Question

Two moles of an ideal gas at temperature, ${{T}_{0}}=300K$ was cooled down isochorically so that the pressure was reduced to half. Then, in an isobaric process, the gas expanded till its temperature got back to the initial value. Find work done in the isobaric process.

Answer 1

Since the first process is an isochoric process, that is in this process there will be no change in the volume of the gas, therefore the net work done in this step will be equal to Zero. So, the total heat released will bring about a change in its internal energy only.

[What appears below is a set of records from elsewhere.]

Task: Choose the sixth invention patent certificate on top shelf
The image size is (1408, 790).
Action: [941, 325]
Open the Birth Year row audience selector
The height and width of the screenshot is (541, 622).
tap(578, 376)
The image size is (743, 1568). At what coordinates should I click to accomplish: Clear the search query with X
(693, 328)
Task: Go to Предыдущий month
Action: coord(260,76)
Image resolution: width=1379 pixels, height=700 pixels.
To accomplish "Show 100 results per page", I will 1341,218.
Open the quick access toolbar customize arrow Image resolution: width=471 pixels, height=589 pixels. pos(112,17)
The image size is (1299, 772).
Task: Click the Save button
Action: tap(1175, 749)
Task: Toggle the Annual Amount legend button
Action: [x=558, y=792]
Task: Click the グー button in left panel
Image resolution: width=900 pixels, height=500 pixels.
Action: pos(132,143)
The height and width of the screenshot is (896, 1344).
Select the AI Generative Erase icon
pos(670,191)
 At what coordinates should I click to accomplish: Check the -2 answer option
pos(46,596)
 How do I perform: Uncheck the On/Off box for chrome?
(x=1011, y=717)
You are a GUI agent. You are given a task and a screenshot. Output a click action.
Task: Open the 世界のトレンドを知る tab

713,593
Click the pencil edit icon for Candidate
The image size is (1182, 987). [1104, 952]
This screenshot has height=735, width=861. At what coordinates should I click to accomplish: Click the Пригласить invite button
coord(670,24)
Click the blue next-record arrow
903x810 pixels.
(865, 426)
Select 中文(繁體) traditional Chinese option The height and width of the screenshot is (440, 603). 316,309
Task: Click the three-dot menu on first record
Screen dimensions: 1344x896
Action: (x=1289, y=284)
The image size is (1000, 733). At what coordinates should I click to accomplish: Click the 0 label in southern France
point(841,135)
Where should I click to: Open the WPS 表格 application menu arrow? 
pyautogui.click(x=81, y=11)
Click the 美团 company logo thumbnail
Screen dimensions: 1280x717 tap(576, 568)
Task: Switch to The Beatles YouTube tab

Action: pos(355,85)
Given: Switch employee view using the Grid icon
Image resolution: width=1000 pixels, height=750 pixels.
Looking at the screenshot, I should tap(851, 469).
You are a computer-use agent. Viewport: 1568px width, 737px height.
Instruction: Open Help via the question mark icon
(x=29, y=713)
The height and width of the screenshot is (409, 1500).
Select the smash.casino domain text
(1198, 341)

Also, in the second process we can make use of properties under isobaric conditions that is the pressure on the gas remains constant with time.

Complete answer:
Let the initial thermodynamic parameters of the gas be $({{P}_{0}},{{V}_{0}},{{T}_{0}})$ ,then using Ideal gas equation we can write:
$\Rightarrow {{P}_{0}}{{V}_{0}}=nR{{T}_{0}}$
It is given in the problem:
$\begin{aligned} & \Rightarrow n=2 \\\ & \Rightarrow {{T}_{0}}=300K \\\ \end{aligned}$
Then, ${{V}_{0}}$ can be written as:
$\Rightarrow {{V}_{0}}=\dfrac{2R{{T}_{0}}}{{{P}_{0}}}$ [Let this be equation number (1)]
Since, first process is isochoric, then:
$\Rightarrow {{W}_{isochoric}}=0$
Also, at constant volume:
Pressure is directly proportional to temperature.
Therefore, at the end of first step the thermodynamic parameters will be:
Pressure, ${{P}_{1}}=\dfrac{{{P}_{0}}}{2}$
Volume, ${{V}_{1}}={{V}_{0}}$
Temperature, ${{T}_{1}}=\dfrac{{{T}_{o}}}{2}$
Now, in the second step since the process is isobaric, then:
Volume is directly proportional to temperature.
Therefore, at the end of second step:
Pressure, ${{P}_{2}}={{P}_{1}}=\dfrac{{{P}_{0}}}{2}$
Volume, ${{V}_{2}}=2{{V}_{0}}=\dfrac{4R{{T}_{0}}}{{{P}_{0}}}$ [using the value of ${{V}_{0}}$ from equation number (1)]
Temperature, ${{T}_{2}}=2{{T}_{1}}={{T}_{0}}$
The work done will be given by:
$\Rightarrow {{W}_{isobaric}}={{P}_{ext}}(\vartriangle V)$
Here, ${{P}_{ext}}=\dfrac{{{P}_{0}}}{2}$
And,
$\begin{aligned} & \Rightarrow \vartriangle V={{V}_{2}}-{{V}_{1}} \\\ & \Rightarrow \vartriangle V=\left( \dfrac{4R{{T}_{0}}}{{{P}_{0}}}-\dfrac{2R{{T}_{0}}}{{{P}_{0}}} \right) \\\ \end{aligned}$
Let the work done in isobaric process be denoted as ${{W}_{ib}}$
Therefore, work done in the isobaric process will be equal to:
$\begin{aligned} & \Rightarrow {{W}_{ib}}=\left( \dfrac{{{P}_{0}}}{2} \right)\left( \dfrac{4R{{T}_{0}}}{{{P}_{0}}}-\dfrac{2R{{T}_{0}}}{{{P}_{0}}} \right) \\\ & \Rightarrow {{W}_{ib}}=\dfrac{{{P}_{0}}}{2}\times \dfrac{2R{{T}_{0}}}{{{P}_{0}}} \\\ & \Rightarrow {{W}_{ib}}=R{{T}_{0}} \\\ & \Rightarrow {{W}_{ib}}=8.3\times 300J \\\ & \Rightarrow {{W}_{ib}}=2490J \\\ \end{aligned}$
Hence, the work done in the Isobaric process is $2490J$ .

Note:
We should always remember what these thermodynamic terms stand for and their proper use in a question. We should not confuse one with the other. Also in these types of lengthy problems, we should always check our calculation at every step and make sure we are using the correct formula.